David began researching the Sebright bantam, a bird which apparently amazed the poultry world when its developer, Sir John, unveiled it.

That was when he chanced upon articles about a fatality. George and three other men were apparently pursuing a pheasant at the estate when they were intercepted by two gamekeepers, one of whom was killed in the confrontation, and the second severely wounded.

While George was acquitted of murder, he was convicted of night poaching and received the maximum penalty, 14 years transportation to Australia, where he died in a convict prison in Fremantle in 1865.

Vicki has a copy of the death certificate of John Seabrook, to whom she is related through her father’s side of the family.

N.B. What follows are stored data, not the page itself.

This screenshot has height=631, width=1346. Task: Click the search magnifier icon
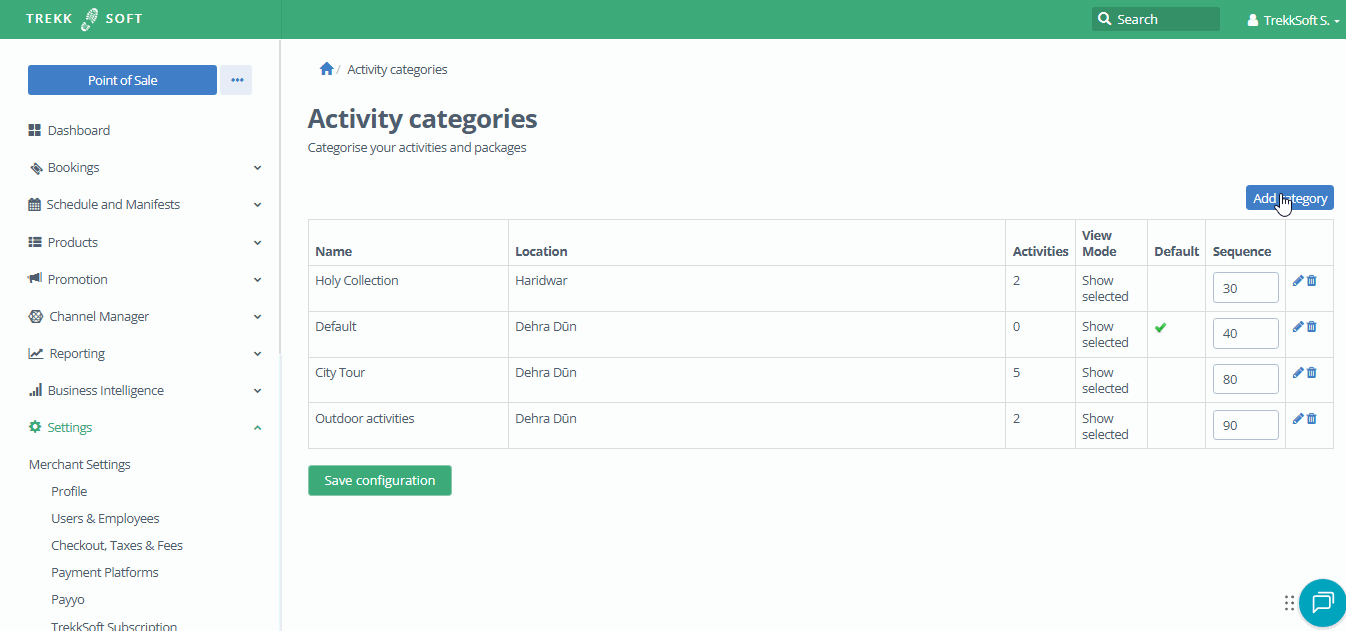point(1104,18)
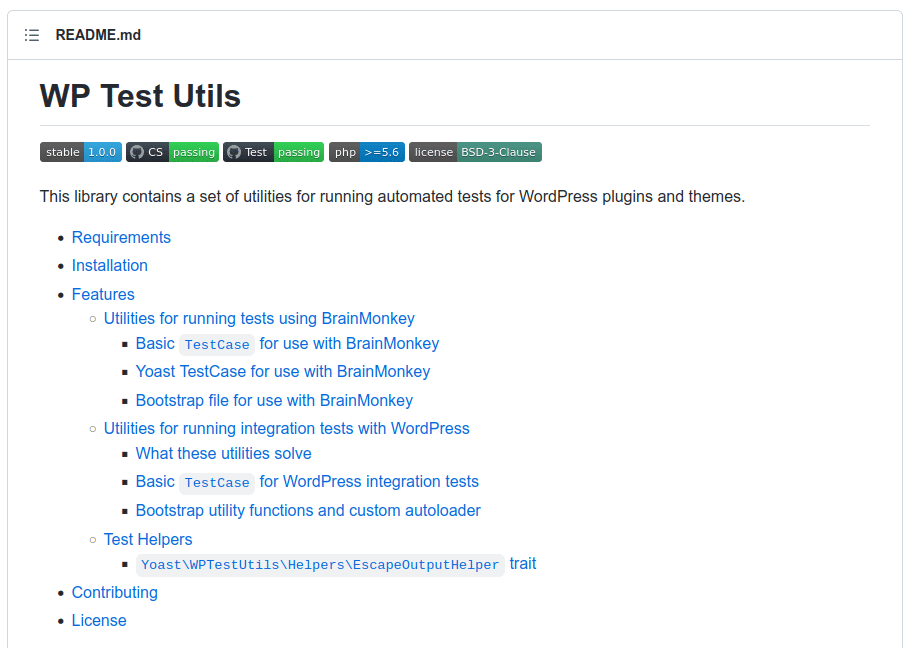Open the Yoast TestCase for use with BrainMonkey link
The image size is (911, 648).
(x=282, y=371)
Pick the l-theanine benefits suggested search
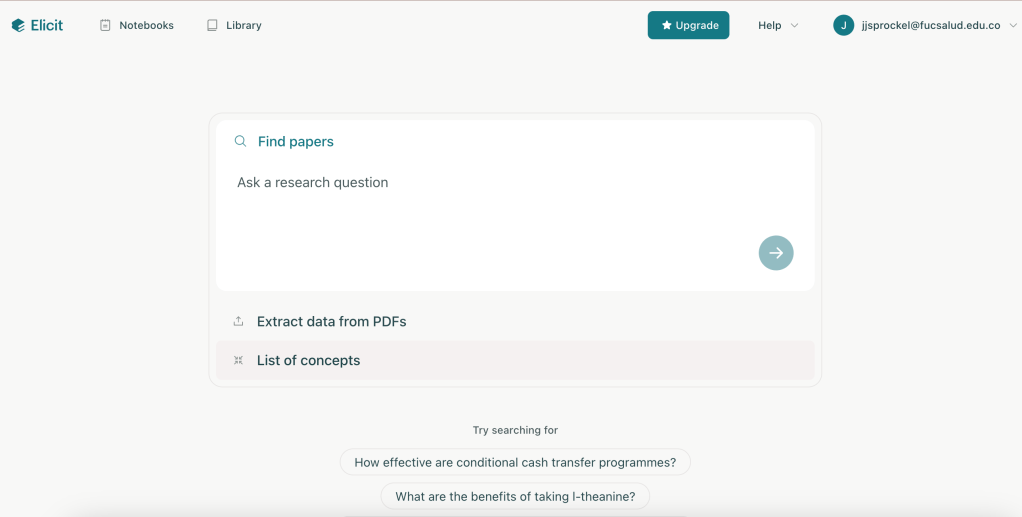The image size is (1022, 517). (515, 496)
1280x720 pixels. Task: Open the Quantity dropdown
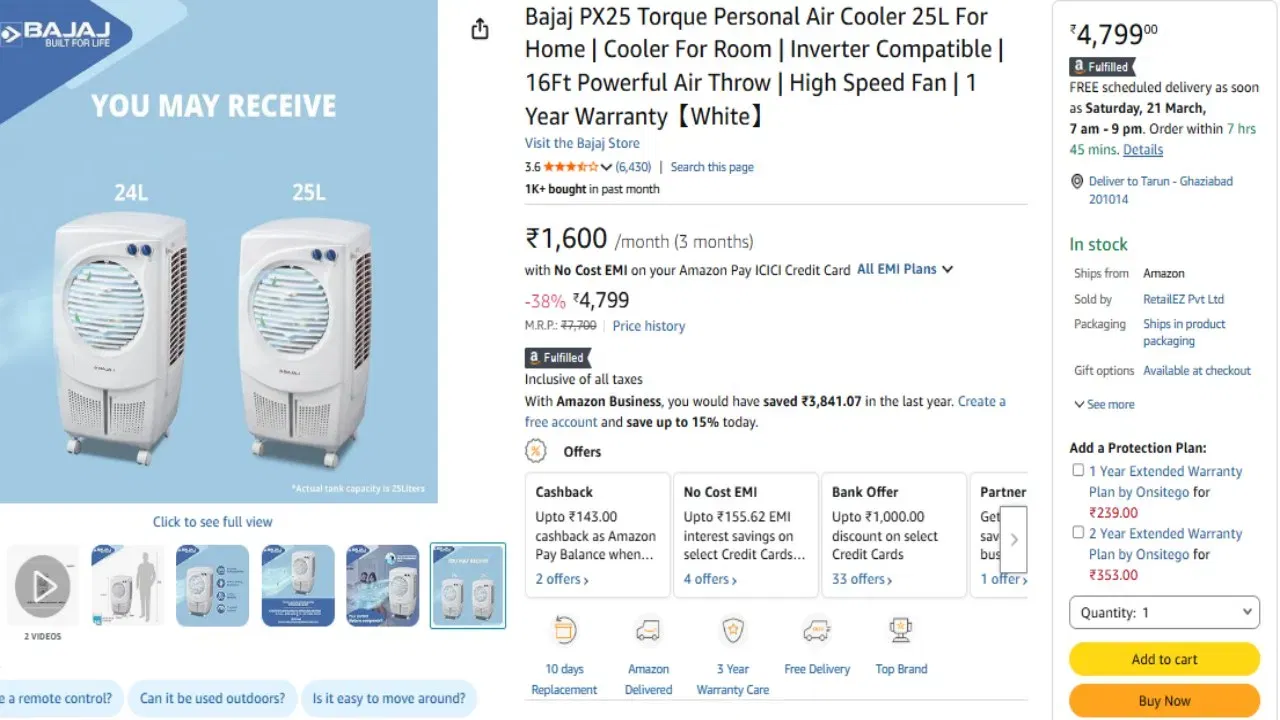pos(1164,611)
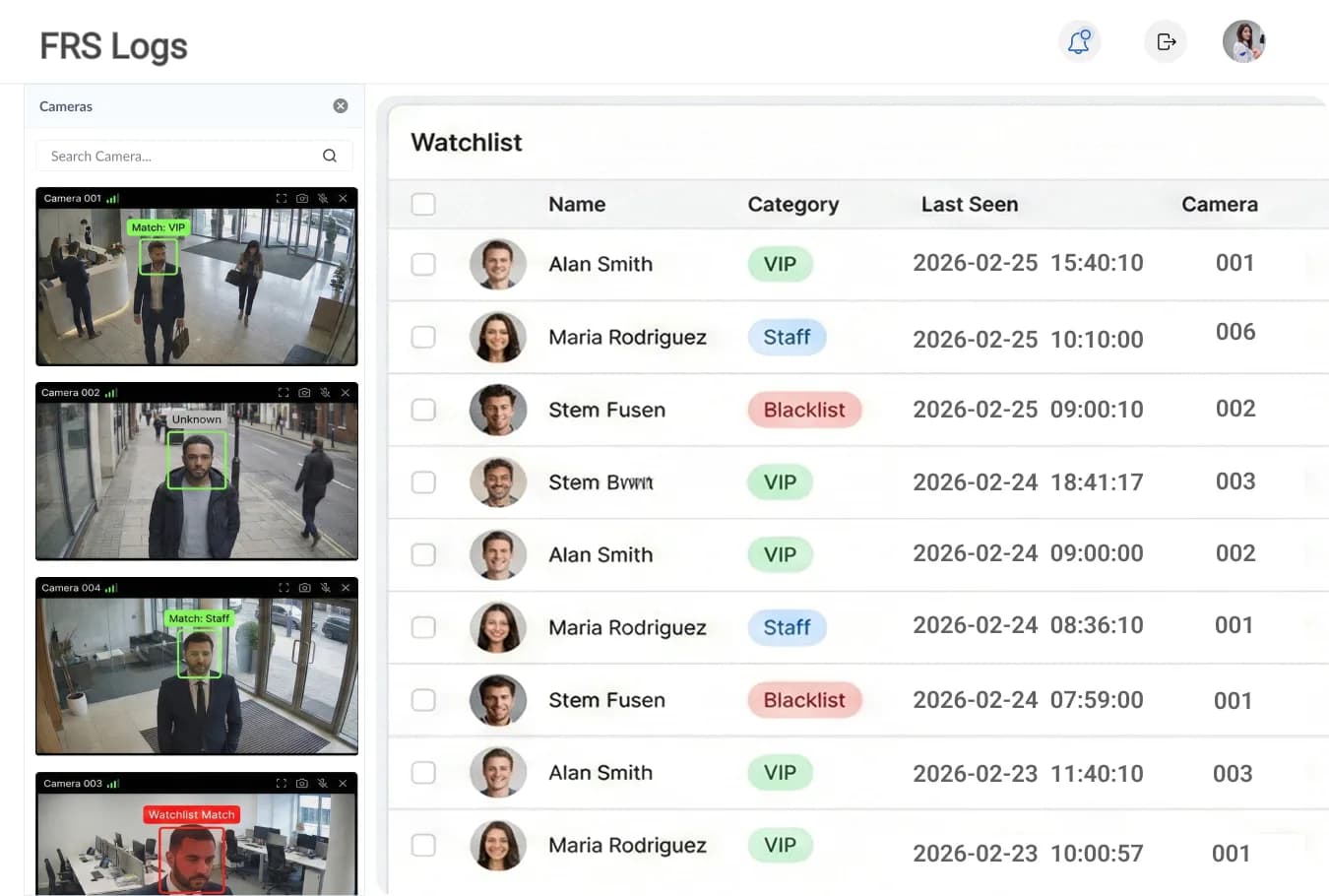This screenshot has height=896, width=1329.
Task: Sort the table by the Category column
Action: 793,204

Interestingly it states that the cause of his death was “Murdered by George Cain and Henry Bliss”.

She said: “I think it’s so fascinating. It was my aunty who did some digging five years ago and found some interesting stories about the Seabrooks. John left a wife and child, and I did think, poor soul, that that [had] happened to him.”

The story has also intrigued Beechwood Park School, set on the site of the former seat of the aristocratic Sebright family.

Head of history Tim Rowe, who has written a book about the estate, said David’s discoveries had illustrated a different aspect of life at Beechwood.

The school has recently reintroduced the Sebright bantam to its grounds.